§ **Excerpted passage**:
■ ■ ■
Bhoomi Malayalam is a 2009 Malayalam film directed by T. V. Chandran. The film features Suresh Gopi in a dual role along with Nedumudi Venu, Samvrutha Sunil, Padmapriya and other actors. The film won the Kerala State Film Award for Second Best Film in 2008. It also won the John Abraham Award for Best Malayalam Film in 2008.

Bhoomi Malayalam depicts the plight of seven different women, each of whom represent different periods of time. Starting from the early 1980s, the film moves down to the present era.

Plot 
The movie recounts an incident that took place in Thillenkeri in Kannur district in 1948 April 15. The Communist party was struggling against the rule of Jawaharlal Nehru at that period. In Thillenkeri, comrade  Ananthan Master was the leader of the Communist party.
■ ■ ■
§ **Data block**:
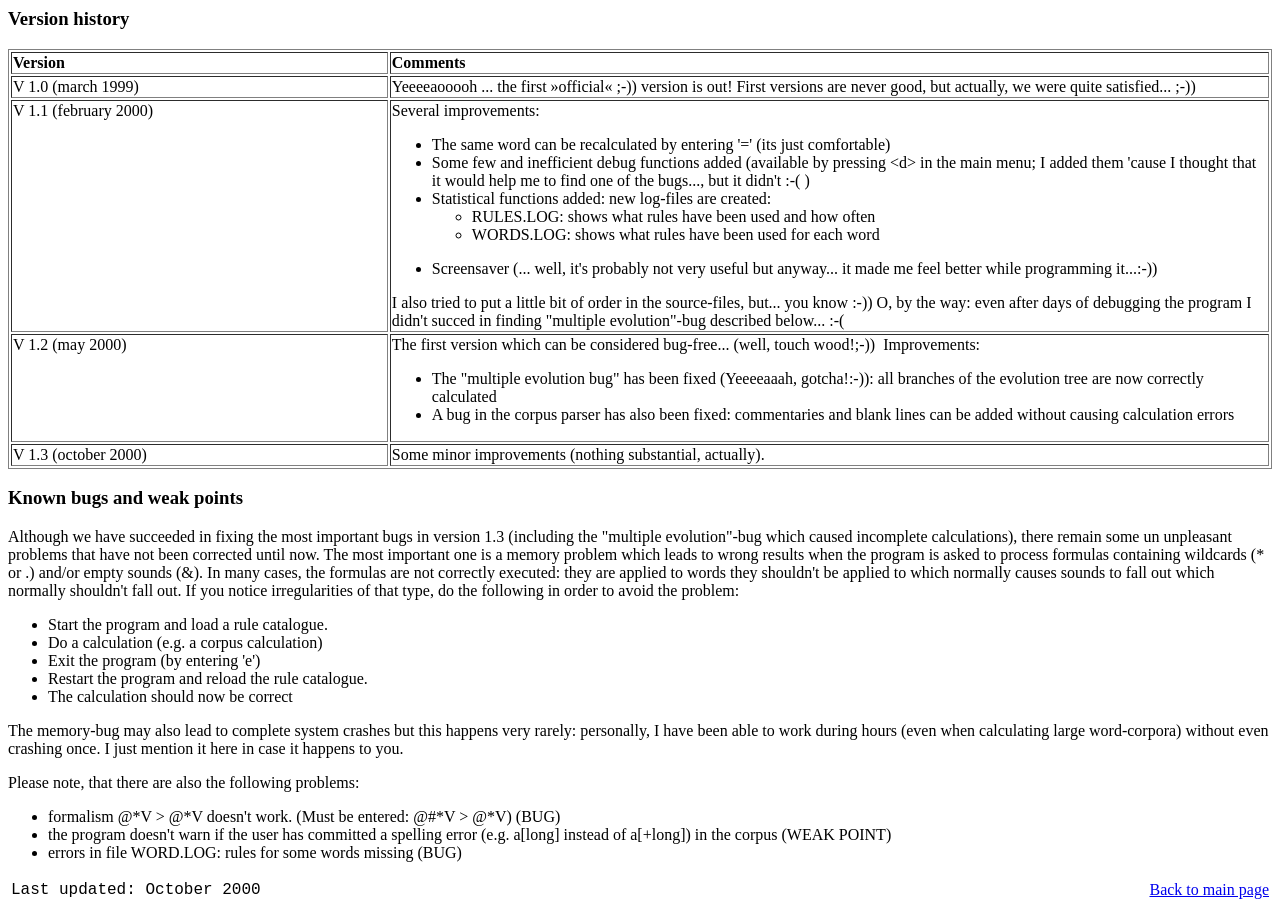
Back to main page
■ ■ ■
§ **Required work**:
a – Who directed Bhoomi Malayalam, according to the article on the film?
b – Pick up the article on the film Bhoomi Malayalam after its final sentence and write the next part of its plot section.

§ **Written answers**:
a – T. V. Chandran

b –
He was shot dead  while he was leading a demonstration against feudals. His wife Meenakshi was pregnant at that time and later gave birth to a baby girl Janaki Amma. Janaki Amma's son is Narayanan Kutty. From the first generation Ananthan to third generation Narayanan Kutty, the film attempts to capture the fear that has been pervading the life of women living in different periods of time, at different places.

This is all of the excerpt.